Physics news on Phys.org
  • #2
Congratulations to Opalg for his correct solution(Cool), which you can find below:
If $x$ is a real root of $x^4 + ax^3 + 2x^2 + bx + 1 = 0$ then clearly $x$ cannot be $0$. So we can divide by $x^2$ and write the equation as $$\bigl(x+\tfrac1x\bigr)^2 = -\bigl(ax + \tfrac bx\bigr) = \bigl|ax + \tfrac bx\bigr|$$ (because the left side must be positive). By the Cauchy–Schwarz inequality, $$\bigl|ax + \tfrac bx\bigr| \leqslant \sqrt{a^2+b^2}\sqrt{x^2 + \tfrac1{x^2}} = \sqrt{a^2+b^2}\sqrt{\bigl(x+\tfrac1x\bigr)^2 - 2}.$$ Let $y = x+\frac1x$. Then it follows that $y^2 \leqslant \sqrt{a^2+b^2}\sqrt{y^2 - 2}.$

On the other hand, $0\leqslant (y^2-4)^2 = y^4 - 8y^2 + 16$, so that $y^4 \geqslant 8y^2-16$, and therefore $y^2 \geqslant \sqrt{8(y^2-2)}$.

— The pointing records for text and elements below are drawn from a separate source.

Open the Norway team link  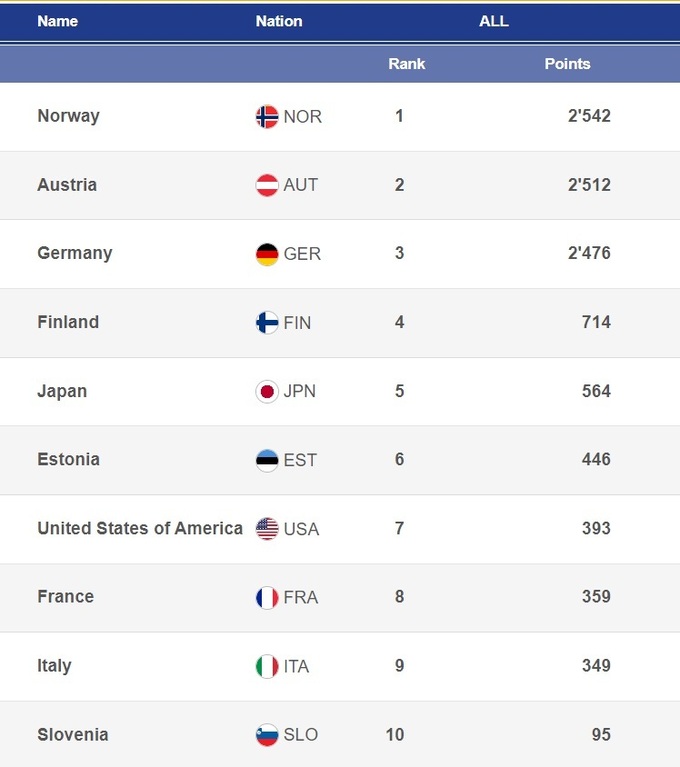pos(68,116)
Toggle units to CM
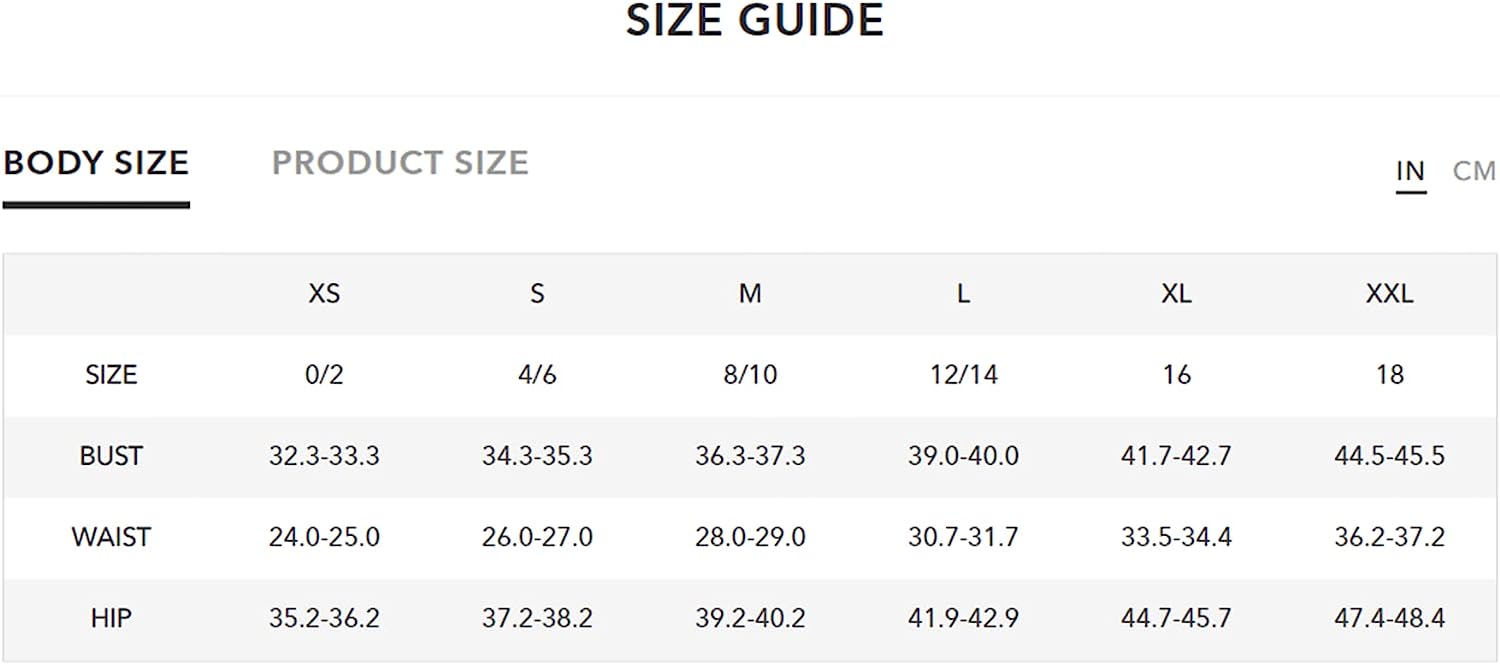The height and width of the screenshot is (665, 1500). coord(1474,171)

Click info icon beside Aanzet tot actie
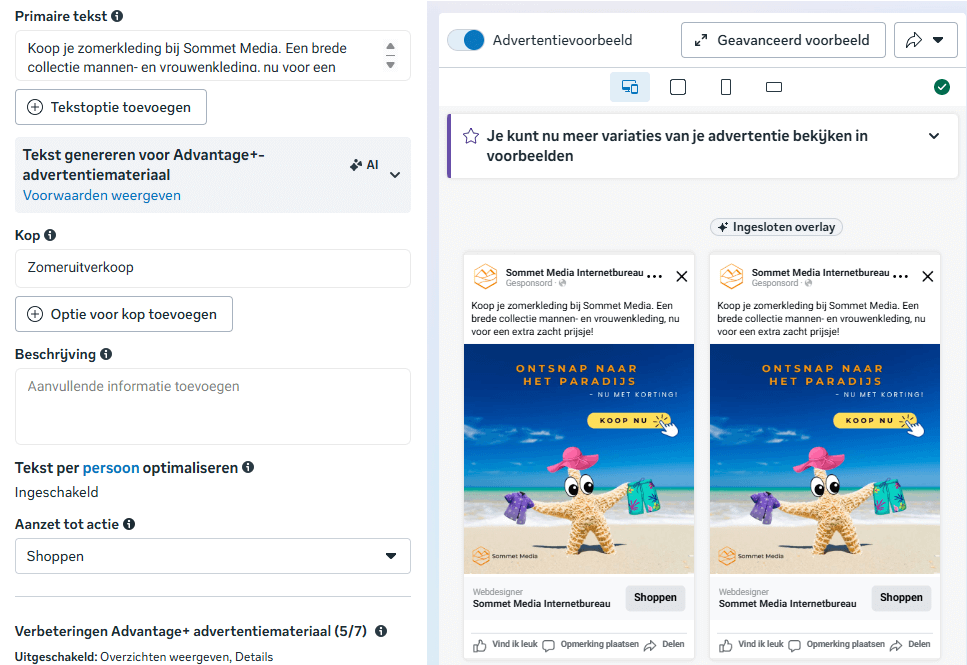coord(129,524)
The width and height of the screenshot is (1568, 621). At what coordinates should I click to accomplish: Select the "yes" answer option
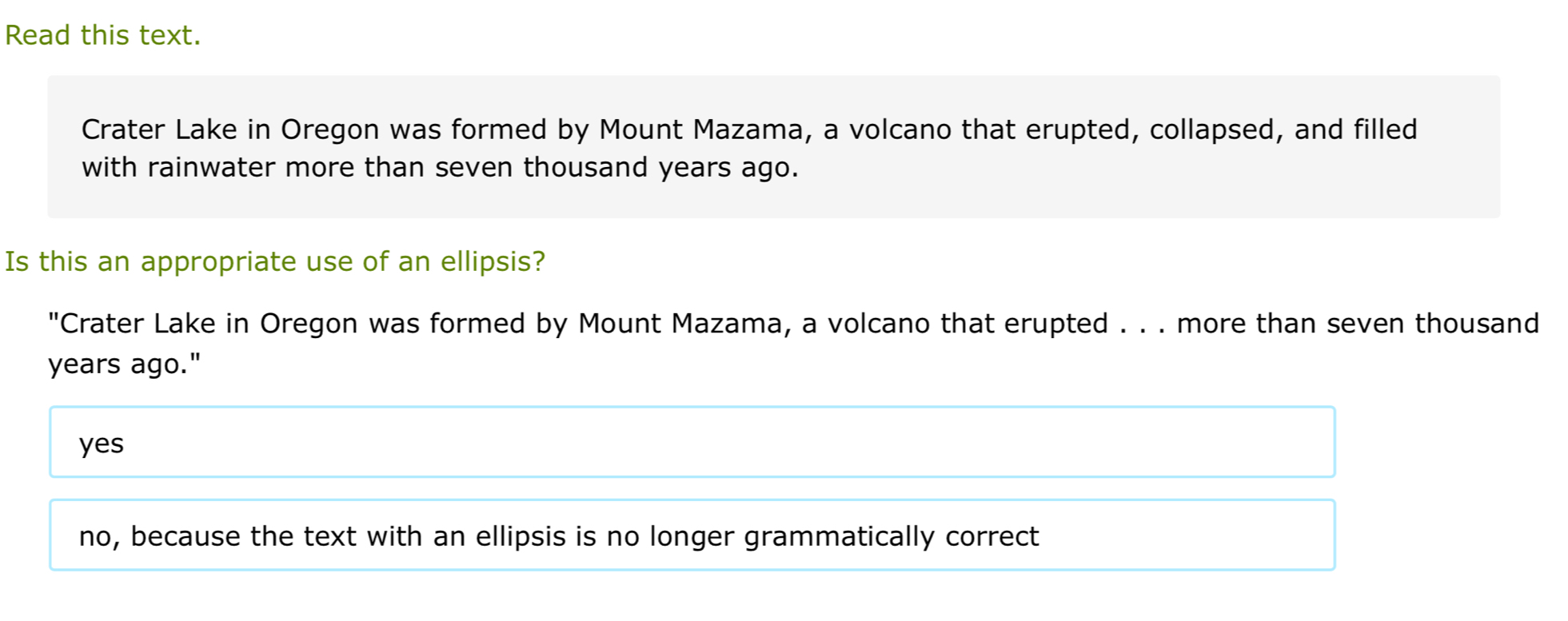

Thus $\sqrt{a^2+b^2}\sqrt{y^2 - 2} \geqslant y^2 \geqslant \sqrt{8(y^2-2)}$. But $y^2 = \bigl(x+\tfrac1x\bigr)^2$, which has minimum value $4$, so that $\sqrt{y^2 - 2}$ is not zero and we can divide by it, to get $\sqrt{a^2+b^2} \geqslant \sqrt8$ and hence $a^2+b^2 \geqslant 8.$

Alternative solution from other:
Multiply though by 4 to obtain $4x^4+4ax^3+8x^2+4bx+4=0$.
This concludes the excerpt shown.